_Exercise details_: Select all lines in the records that include "Given".

**********

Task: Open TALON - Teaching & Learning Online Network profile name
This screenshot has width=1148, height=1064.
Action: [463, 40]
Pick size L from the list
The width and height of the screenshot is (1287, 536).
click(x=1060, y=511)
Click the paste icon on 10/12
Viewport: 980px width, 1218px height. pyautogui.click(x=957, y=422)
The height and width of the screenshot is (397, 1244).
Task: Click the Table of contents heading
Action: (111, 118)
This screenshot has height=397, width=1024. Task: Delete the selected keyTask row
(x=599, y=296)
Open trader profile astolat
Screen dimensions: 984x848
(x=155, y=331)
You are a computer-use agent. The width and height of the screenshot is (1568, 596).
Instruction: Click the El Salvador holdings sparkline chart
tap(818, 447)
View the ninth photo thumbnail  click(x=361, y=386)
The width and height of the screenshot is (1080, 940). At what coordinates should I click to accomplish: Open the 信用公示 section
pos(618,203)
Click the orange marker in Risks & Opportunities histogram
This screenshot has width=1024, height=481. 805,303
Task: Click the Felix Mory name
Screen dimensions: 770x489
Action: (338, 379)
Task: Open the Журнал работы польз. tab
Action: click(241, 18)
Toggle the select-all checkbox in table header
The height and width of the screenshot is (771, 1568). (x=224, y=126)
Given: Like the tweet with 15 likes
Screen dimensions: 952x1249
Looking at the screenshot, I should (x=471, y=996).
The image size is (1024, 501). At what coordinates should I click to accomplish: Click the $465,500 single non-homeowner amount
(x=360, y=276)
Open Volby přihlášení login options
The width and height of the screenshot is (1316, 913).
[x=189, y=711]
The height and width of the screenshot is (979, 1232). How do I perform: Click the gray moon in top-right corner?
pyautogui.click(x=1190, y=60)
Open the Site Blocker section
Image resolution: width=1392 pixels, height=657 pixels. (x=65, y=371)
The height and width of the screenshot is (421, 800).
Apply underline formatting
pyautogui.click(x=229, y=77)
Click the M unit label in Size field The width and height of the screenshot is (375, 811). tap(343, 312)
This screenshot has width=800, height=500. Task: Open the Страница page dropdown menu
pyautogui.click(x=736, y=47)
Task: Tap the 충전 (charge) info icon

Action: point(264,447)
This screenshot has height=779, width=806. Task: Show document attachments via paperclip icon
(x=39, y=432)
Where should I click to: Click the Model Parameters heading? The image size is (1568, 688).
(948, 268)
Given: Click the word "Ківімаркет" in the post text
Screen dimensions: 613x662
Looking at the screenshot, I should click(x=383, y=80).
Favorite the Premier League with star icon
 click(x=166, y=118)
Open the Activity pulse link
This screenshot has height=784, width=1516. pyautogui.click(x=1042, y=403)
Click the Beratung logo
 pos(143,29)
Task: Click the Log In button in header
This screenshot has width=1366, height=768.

**********

_Solution to the exercise_:
Given: Like the tweet with 15 likes
Given: Click the word "Ківімаркет" in the post text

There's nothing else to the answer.